The report emphasizes that under martial law, Ukraine must strike a balance between transparency and security, as some information remains temporarily undisclosed for national security reasons. The main challenges concern the strengthening of practical implementation and enforcement of legislation.
It should be recalled that the assessment focused on Ukraine’s anti-corruption and integrity system across nine key areas: Anti-corruption policy, Conflict of interest and asset declarations, Whistleblower protection, Business integrity, Transparency in public procurement, Judicial independence, Independence of the prosecution service, Specialized anti-corruption institutions, and Liability for corruption offenses.

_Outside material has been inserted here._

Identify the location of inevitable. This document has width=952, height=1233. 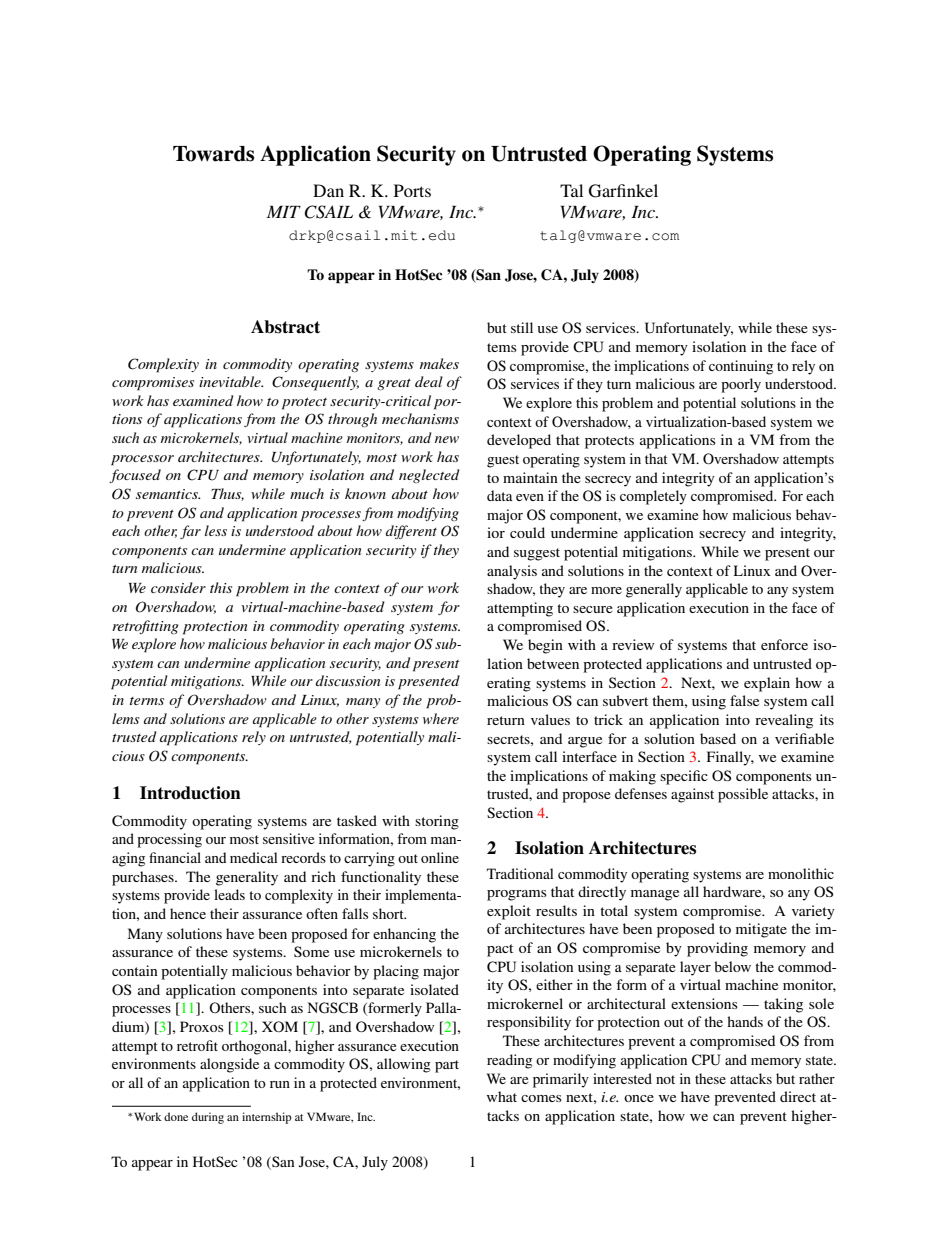
(231, 381).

A distinctive feature of the fifth round was the use of performance indicators defined in the Monitoring Methodology. The assessment of these indicators is based on compliance criteria aligned with international standards and best practices, and also takes into account the recommendations provided by the OECD during the previous monitoring round. This evaluation system ensures objectivity, consistency, and transparency of conclusions.
Information on Ukraine’s progress in the areas of anti-corruption policy, conflict of interest and asset declarations, as well as whistleblower protection, is available on the NACP website.

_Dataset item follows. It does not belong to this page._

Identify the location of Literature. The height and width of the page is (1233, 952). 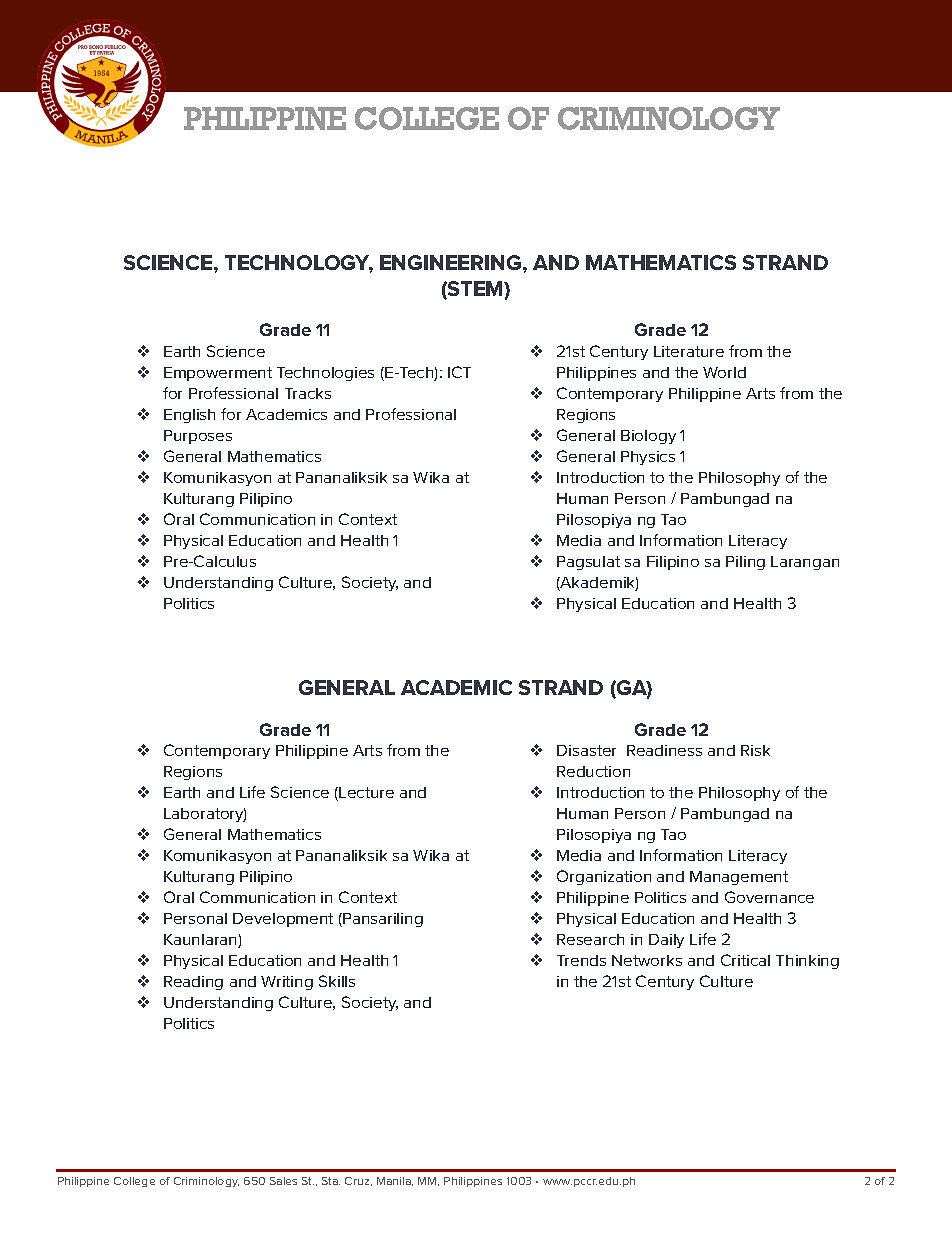
(689, 351).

The full text of the report from the fifth round of monitoring under the Istanbul Anti-Corruption Action Plan is available via the provided link.
Background: The OECD Anti-Corruption Network for Eastern Europe and Central Asia (ACN) is a regional program of the OECD Working Group on Bribery, established in 1998. Its mission is to support member countries in preventing and combating corruption through country reviews, practitioner networks, and tailored technical assistance.
The Istanbul Anti-Corruption Action Plan is a regional peer review program launched in 2003 within the ACN framework. It supports reforms by analyzing and monitoring the implementation of recommendations that promote international best practices and standards.
The Action Plan covers ten participating countries of the OECD Anti-Corruption Network: Ukraine, Armenia, Georgia, Kazakhstan, Kyrgyzstan, Moldova, Mongolia, Tajikistan, Azerbaijan, and Uzbekistan. Ukraine joined the program in 2003 and has undergone five monitoring rounds. All previous reports are available on the ACN website.
In March 2024, the OECD published the Report on Anti-Corruption Reforms in Ukraine following the fifth monitoring round under the Istanbul Action Plan. During 2023, Ukraine underwent a shortened review covering five of the nine areas: Anti-corruption policy, Asset declarations, Judicial independence, Specialized anti-corruption institutions, and Liability for corruption offenses. The report confirmed that Ukraine has made substantial progress in various areas of anti-corruption reform and integrity building.